** DOCUMENT EXCERPT **
<<<<
Can eating a salad make you sick? Believe it or not, salad greens are at the top of the list of America’s riskiest foods.
Examine the statistics: Leafy greens cause a full 30 percent of the estimated 76 million food-borne illnesses, 325,000 hospitalizations and 5,000 deaths in the U.S. each year.
The Washington-based Centers for Science in the Public Interest tracked data from 1990 and 2006 and revealed which foods caused the most food-poisoning outbreaks during that period:
1. Leafy greens, 363 outbreaks. Greens were found to contain various pathogens, including E. coli, norovirus and salmonella. They often can become contaminated during harvesting or during the pre-washing process for bagged lettuce.
2. Eggs, 325 outbreaks. Most of these outbreaks were from salmonella due to improper handling and cooking. Restaurants were the worst offenders, serving eggs too raw or leaving them too long on buffet tables.
3. Tuna, 268 outbreaks. The primary culprit is something called Scombroid poisoning, a toxin released when fresh fish is stored above 60 degrees F. It can cause headaches, cramps, nausea, diarrhea, palpitations and loss of vision.
4. Oysters, 132 outbreaks. Norovirus is common in tainted oysters and usually comes from the waters in which these delicacies are harvested. A bacterium called Vibrio is also present in oysters, and it can infect the bloodstream and be life-threatening.
5. Potatoes, 108 outbreaks. Outbreaks occur most frequently from contaminated or improperly refrigerated potato salad. The most common causes of potato-linked illnesses are E. coli and salmonella.
6. Cheese, 83 outbreaks. Salmonella is the most common cheese hazard. Although most cheese is made with pasteurized milk, California officials have warned that many Latin-American-style cheeses may be made by unlicensed manufacturers using milk that could contain harmful bacteria. Pregnant women should be cautious about eating soft cheeses like Brie or Camembert, which can carry Listeria. Listeria can cause miscarriage, say experts.
7. Ice cream, 75 outbreaks. Salmonella and staphylococcus, most often from raw eggs in homemade ice creams, were the biggest threat.
8. Tomatoes, 31 outbreaks. Tomatoes were implicated in four multistate outbreaks of salmonella. Restaurants were responsible for 70 percent of tomato-related illnesses.
9. Sprouts, 31 outbreaks. Sprout seeds can become contaminated with salmonella or E. Coli during storage. Because sprouts pose a contamination hazard, the FDA recommends that people with compromised immune systems, the elderly and the very young do not consume raw sprouts.
10. Berries, 25 outbreaks. Berries can be contaminated with hepatitis A or Cyclospora. In 1997 more than 2.6 million pounds of contaminated strawberries were recalled across several states when students became ill with hepatitis A, possibly from an infected farm worker.
Dr. Ellen Kamhi, author of The Natural Medicine Chest, tells Newsmax Health that even the most careful eaters can get food poisoning.
“My advice is to make sure your digestive system is in order because that’s where 70 percent of your immune system is stored,” she says. “Take a probiotic supplement daily to help you ward off food poisoning if you get it. Studies have shown that this can reduce the severity and symptoms.”
Dr. Kamhi also suggests thoroughly washing produce, even if it’s labeled “prewashed” on the package.
The Mayo Clinic offers these tips:
Wash hands, utensils and food surfaces thoroughly.
Keep raw foods separate from cooked food.
Cook foods to a safe temperature to kill bacteria—between 146 and 165 degrees F.
Keep foods hot or refrigerated until serving.
Defrost foods safely in the refrigerator—not at room temperature.
When in doubt, throw it out. If you aren’t sure a food has been prepared, served or stored safely, discard it.
>>>>
** WORK TO COMPLETE **
#1 Copy the food-poisoning article word for word, starting at "Keep foods hot" and ending at "safely, discard it.".
#2 In the food-poisoning article, above what temperature does storing fresh fish release the Scombroid toxin?

** INFORMATION SHOWN **
<<<<
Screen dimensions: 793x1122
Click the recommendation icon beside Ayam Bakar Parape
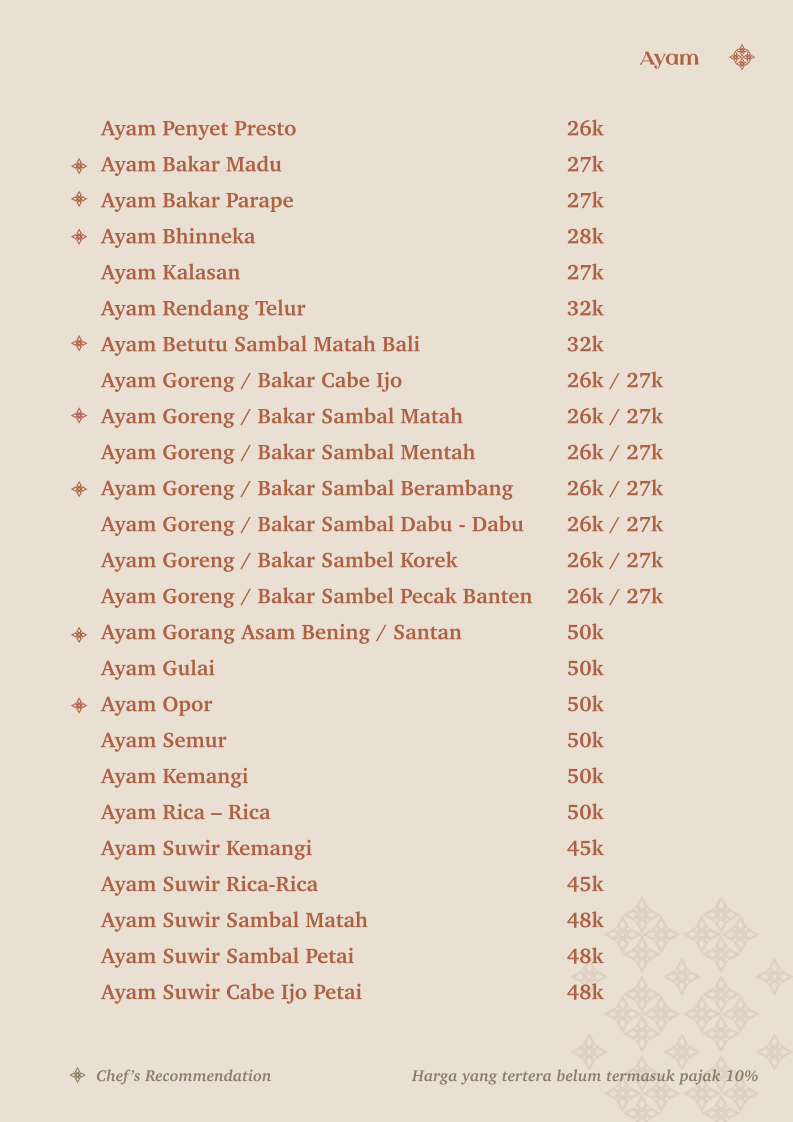coord(79,199)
>>>>
** ANSWERS PROVIDED **
#1
Keep foods hot or refrigerated until serving.
Defrost foods safely in the refrigerator—not at room temperature.
When in doubt, throw it out. If you aren’t sure a food has been prepared, served or stored safely, discard it.

#2 Above 60 degrees F.